The authors used the so-called "Transformer architecture" introduced in the field in 2017 to create a generative model that can produce sequences of planets orbiting the same stars. "The large language models predict the rest of a sentence based on the sequence created by the first few words. In our case, we predict the sequence of outer planets in a system, based on the first inner ones," further explains Marques.

"This new study builds upon a previous AI model encouraging results," points out Dr. Davoult, former student at the NCCR PlanetS, now working at the DLR Berlin.

"In the last model, based on the inner planet of a system, we were predicting the probability of an Earth-like planet to be in the system. Keeping the analogy with language models, it was like predicting the presence of a specific word in a sentence, based on its beginning. In this new study, we predict all the rest of the sentence and not only the probability of a single word."

"The results of the generative AI model were so accurate that we were very skeptical at first," remembers Marques. A large range of tests were conducted by the researchers, in which they used machine learning classifiers, and they submitted their results to other scientists. "In the end, they all concluded the same: generated planetary systems are virtually indistinguishable from numerical simulations."
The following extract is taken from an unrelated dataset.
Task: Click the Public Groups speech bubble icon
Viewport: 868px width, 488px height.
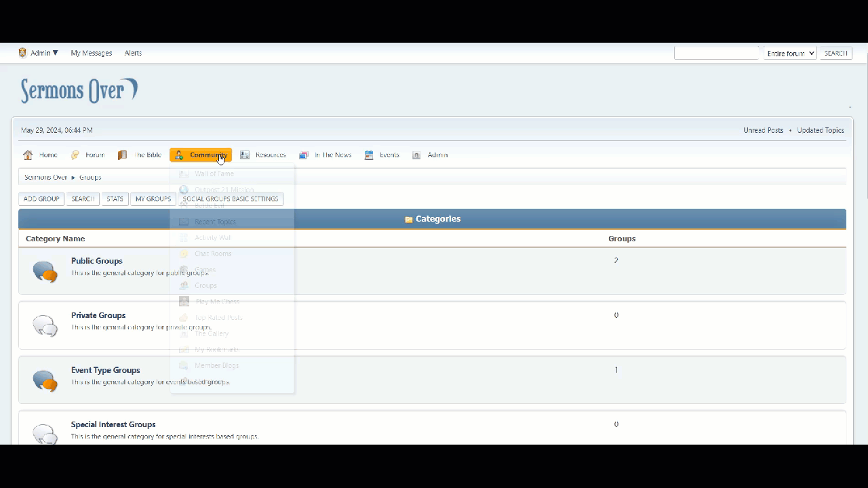Action: 45,271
Preparing for the PLATO mission and others

Scheduled to be launched in 2026, the ESA PLATO mission will discover thousands of planetary systems, with the planet closest to the star being, in general, the first to be observed. Some of these systems could harbor planets like Earth, yet these will likely be discovered by ground-based telescope using other observations later.
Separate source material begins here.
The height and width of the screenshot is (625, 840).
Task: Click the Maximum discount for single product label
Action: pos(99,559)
"Our new AI model could be used to prioritize the observations of these systems by telescope, enhancing the probability to find Earth twins," says Davoult. In the coming years, the models will be extended to predict more properties of planets, such as their composition or habitability.

"When I was hired as a postdoc in 2001, I initiated numerical simulations of planetary systems at the University of Bern. This new AI model is the natural continuation of this Bernese expertise," says Alibert. "AI is now present in everyone's life. I am convinced it will be more key to scientific discoveries, in planetary sciences and elsewhere."